Page text —
# # # # # # #

When the B’s are going through the food line before and after the game, they may not realize that each and every ingredient on the table was put there with a purpose. Nicoletti tries to make it as easy as possible for the players not to have to think about what to eat. Anything they choose, she said, has a targeted benefit.

“How tight the schedule is, too – they have to shower, do media, get on the bus. So it’s a balance,” Nicoletti said. “I’d like to put nutrition in a bubble for them and make everything perfect, but we have to make it perfect enough for them to make it realistic.”

That food triggers the immediate recovery process. Neeld also recommends cold tubs to decrease soreness and maximize energy for the next day. Most critical, though, – and seemingly, the most simple – is a good night’s sleep.

“We know sleep is by far the most impactful recovery strategy that we have, so making sure that players are able to get to sleep as quickly as possible and that, when they’re getting to sleep, that they’re staying asleep has been a really important strategy,” Neeld said.  

Neeld discusses each individual’s sleep environment – is it quiet enough, cool enough, dark enough? Even if all those elements are perfected, it can be hard to come down from the adrenaline of skating in an NHL arena in front of nearly 18,000 roaring fans. Supplements have been helpful to work around that. Magnesium L-threonate is one that calms the mind and allows guys to more easily fall asleep.

kevin

“There are other forms of magnesium that are also helpful for muscular recovery, and we will also lean on those. There’s an amino acid supplement called L-theanine that is essentially nature’s anti-anxiety. It’s an ingredient that you will see in kind of two places – it’s in a lot of sleep supplements, but it’s also in a lot of pre-workouts because it can help hone the energy from caffeine if people feel like they’re getting the jitters and they’re a little shaky,” Neeld said.

# # # # # # #

Please repeat the stretch from "Neeld discusses each" through "easily fall asleep." in the passage on player nutrition and sleep, word for word. The lines below the text come from a different source.

Recorded information —
# # # # # # #

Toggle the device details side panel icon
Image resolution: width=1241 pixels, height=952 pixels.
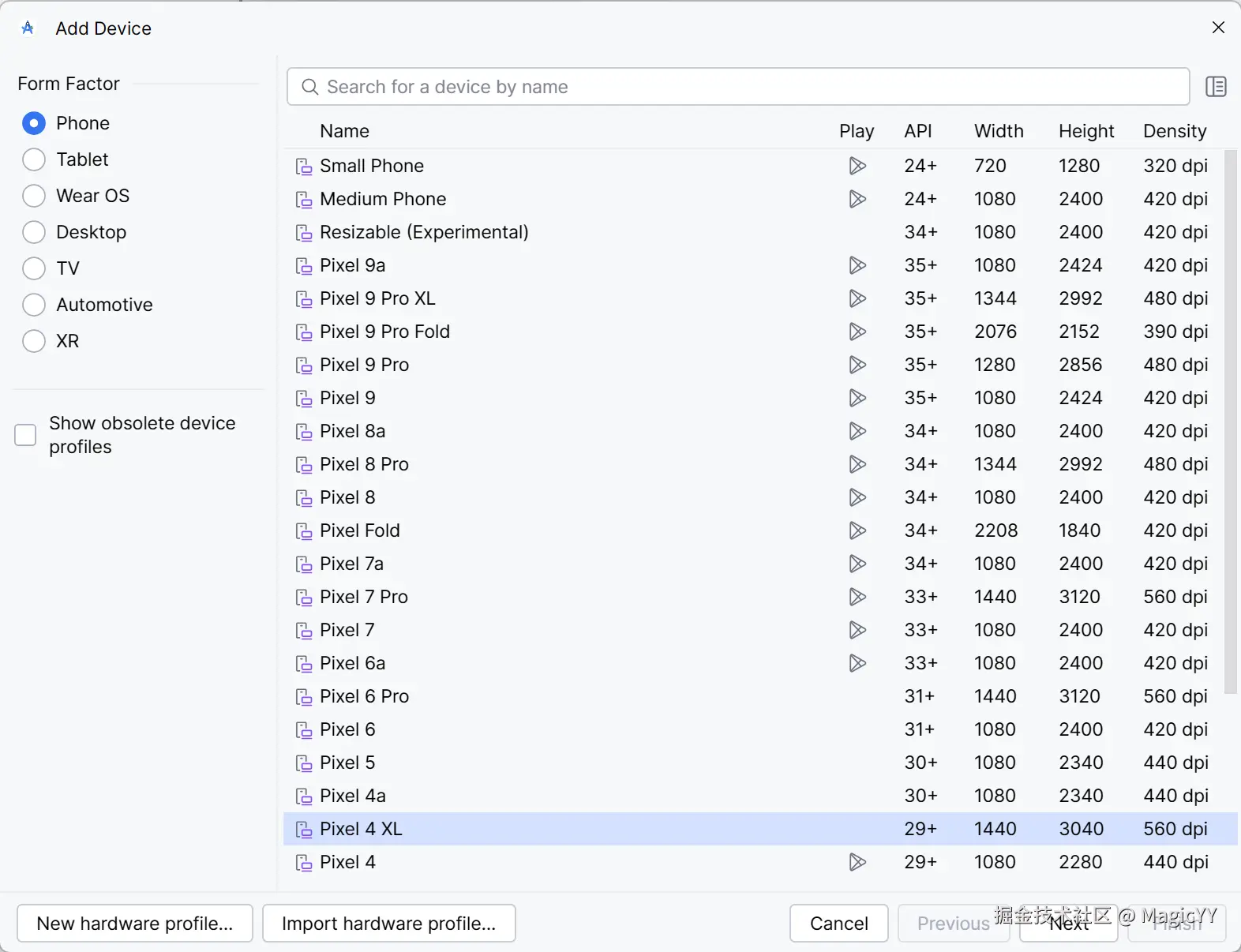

# # # # # # #

Written answer —
Neeld discusses each individual’s sleep environment – is it quiet enough, cool enough, dark enough? Even if all those elements are perfected, it can be hard to come down from the adrenaline of skating in an NHL arena in front of nearly 18,000 roaring fans. Supplements have been helpful to work around that. Magnesium L-threonate is one that calms the mind and allows guys to more easily fall asleep.